◆ **PROBLEM STATEMENT**
Copy the passage from the article on the patient services coordinator word for word, beginning at the words "Cancer diagnosis in" and stopping after "IV colon cancer.".

◆ **EXCERPTED TEXT**
Cancer diagnosis in family drives career shift for patient services coordinator
Seventeen years ago, a phone call changed the course of Fayleta Lawrence’s life. It was her mother, breaking the news that she had just been diagnosed with stage IV colon cancer.
“I started crying,” says Lawrence, a patient services coordinator at MD Anderson League City. “I remember thinking: there’s no number after four.”
Lawrence had been working for a record label, but her mother’s diagnosis caused a shift in her career plans.
“This was my turning point to move from music to medicine,” Lawrence says. “I wanted to know everything I could about the body, about cancer.”
She began applying for positions at MD Anderson, a place she has “always, always” wanted to work.
“It took me nine years to get here,” says Lawrence, who was hired in 2019 after applying for several different jobs.
Driven to make cancer patients “feel a little better”
Today, Lawrence is driven to make a difference in patients’ lives. As a patient services coordinator, she schedules tests, procedures and treatments, ensuring quality patient care in response to directives from physicians, nurses and administrators.
“If I can make patients feel a little better, that’s what I’ll do,” says Lawrence, who connects with as many as 400 patients a day. “A lot of people are afraid when they come in. I’ll console them, give them a hug, a tissue. I’ve had men cry and tell me I’ve made a difference in their journey.”
She credits her father with preparing her for the job.
“My dad taught me everything I know,” she says. “He couldn’t read, and, as a child, I helped guide him with my reading. But he taught me about being kind and treating every person with dignity and respect.”
Helping people feel seen
Lawrence has long suspected that she would find herself in a professional role that allows her to offer compassion and support.
“People want to feel seen,” she says. “I’m a people person, and I’ve always been a people person. That’s what drives me. And that drive goes right back to my mom.”
Lawrence’s mother survived her cancer and remains a source of inspiration for her daughter to this day.
“I tell patients that I personally understand what they are going through,” Lawrence says. “I want to help them. I want them to feel like family.”

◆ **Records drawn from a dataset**
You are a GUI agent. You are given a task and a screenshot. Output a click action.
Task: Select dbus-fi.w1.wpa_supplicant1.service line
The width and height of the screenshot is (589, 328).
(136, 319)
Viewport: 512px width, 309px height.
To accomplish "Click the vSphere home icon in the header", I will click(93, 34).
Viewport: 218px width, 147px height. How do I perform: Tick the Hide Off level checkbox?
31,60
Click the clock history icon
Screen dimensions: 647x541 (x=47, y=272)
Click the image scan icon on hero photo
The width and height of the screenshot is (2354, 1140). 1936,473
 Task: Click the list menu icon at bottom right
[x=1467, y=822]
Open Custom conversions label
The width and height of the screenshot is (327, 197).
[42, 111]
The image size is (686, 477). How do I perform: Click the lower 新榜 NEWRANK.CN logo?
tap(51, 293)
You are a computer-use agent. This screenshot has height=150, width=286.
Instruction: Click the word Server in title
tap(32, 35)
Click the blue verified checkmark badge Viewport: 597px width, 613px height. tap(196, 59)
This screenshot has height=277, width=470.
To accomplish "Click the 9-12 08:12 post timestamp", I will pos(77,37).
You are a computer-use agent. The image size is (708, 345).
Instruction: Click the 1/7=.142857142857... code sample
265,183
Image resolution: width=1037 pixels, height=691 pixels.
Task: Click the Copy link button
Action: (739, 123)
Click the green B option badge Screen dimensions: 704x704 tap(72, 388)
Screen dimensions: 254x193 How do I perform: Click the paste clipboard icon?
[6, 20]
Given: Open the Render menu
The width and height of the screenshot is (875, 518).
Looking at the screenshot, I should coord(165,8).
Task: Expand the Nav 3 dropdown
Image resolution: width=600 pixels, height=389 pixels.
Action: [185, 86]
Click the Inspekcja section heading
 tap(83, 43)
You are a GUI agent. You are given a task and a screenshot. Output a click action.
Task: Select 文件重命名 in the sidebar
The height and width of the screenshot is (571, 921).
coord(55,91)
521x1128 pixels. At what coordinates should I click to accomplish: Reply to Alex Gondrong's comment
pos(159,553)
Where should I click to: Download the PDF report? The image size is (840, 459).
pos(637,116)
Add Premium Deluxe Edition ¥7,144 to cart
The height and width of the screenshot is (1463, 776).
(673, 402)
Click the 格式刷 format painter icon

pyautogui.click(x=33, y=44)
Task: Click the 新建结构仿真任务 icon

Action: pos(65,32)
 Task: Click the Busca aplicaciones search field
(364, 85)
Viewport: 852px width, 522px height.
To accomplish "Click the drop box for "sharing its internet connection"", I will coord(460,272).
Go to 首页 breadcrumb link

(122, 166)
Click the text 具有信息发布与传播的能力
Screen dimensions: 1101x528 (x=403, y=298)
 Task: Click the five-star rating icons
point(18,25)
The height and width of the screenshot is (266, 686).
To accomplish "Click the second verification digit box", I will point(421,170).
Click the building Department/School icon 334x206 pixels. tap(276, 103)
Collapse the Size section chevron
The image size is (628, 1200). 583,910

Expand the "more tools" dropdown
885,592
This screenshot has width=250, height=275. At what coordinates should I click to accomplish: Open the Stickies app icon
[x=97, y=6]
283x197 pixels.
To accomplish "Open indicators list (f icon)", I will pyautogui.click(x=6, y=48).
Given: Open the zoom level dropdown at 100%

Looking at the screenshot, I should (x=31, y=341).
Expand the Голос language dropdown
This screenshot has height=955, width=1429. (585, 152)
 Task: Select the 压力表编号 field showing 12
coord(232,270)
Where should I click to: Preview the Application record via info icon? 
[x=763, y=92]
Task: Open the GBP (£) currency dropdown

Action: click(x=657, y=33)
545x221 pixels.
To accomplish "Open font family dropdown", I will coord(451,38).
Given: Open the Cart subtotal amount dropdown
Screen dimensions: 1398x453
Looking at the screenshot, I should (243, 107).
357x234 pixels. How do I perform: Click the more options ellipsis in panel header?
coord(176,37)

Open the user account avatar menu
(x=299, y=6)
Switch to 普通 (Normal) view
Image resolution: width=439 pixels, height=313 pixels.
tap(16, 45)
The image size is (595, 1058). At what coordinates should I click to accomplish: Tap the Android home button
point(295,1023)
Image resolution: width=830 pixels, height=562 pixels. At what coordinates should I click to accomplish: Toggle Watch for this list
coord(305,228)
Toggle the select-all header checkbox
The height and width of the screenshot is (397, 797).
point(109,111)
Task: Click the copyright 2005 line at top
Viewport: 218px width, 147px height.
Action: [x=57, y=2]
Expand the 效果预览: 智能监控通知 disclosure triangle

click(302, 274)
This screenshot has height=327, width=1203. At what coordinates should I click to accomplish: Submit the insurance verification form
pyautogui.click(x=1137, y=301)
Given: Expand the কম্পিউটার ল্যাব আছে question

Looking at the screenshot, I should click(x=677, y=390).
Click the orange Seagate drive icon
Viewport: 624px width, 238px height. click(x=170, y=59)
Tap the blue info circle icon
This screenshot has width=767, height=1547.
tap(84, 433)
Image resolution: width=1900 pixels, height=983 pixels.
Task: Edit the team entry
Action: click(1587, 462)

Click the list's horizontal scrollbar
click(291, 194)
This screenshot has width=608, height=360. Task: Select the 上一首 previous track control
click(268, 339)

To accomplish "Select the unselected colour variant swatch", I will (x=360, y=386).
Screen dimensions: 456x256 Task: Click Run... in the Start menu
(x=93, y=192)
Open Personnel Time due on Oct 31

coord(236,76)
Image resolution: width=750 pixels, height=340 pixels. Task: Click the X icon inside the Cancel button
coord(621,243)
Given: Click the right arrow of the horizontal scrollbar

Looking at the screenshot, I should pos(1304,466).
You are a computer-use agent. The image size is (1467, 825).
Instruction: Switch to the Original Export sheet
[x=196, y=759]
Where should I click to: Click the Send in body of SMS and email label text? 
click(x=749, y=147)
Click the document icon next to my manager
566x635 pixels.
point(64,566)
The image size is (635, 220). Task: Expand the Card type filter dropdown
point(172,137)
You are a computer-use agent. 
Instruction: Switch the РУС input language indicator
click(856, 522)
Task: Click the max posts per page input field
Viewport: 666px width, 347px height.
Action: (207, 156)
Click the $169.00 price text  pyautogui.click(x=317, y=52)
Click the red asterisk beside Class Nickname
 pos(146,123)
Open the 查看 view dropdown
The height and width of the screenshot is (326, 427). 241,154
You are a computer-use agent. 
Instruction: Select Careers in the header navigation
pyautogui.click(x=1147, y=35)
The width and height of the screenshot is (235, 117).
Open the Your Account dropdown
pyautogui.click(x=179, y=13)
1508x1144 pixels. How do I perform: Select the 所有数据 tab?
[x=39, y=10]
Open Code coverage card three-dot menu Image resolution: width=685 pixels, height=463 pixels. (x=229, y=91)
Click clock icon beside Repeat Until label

◆ **RESPONSE TO THE EXERCISE**
Cancer diagnosis in family drives career shift for patient services coordinator
Seventeen years ago, a phone call changed the course of Fayleta Lawrence’s life. It was her mother, breaking the news that she had just been diagnosed with stage IV colon cancer.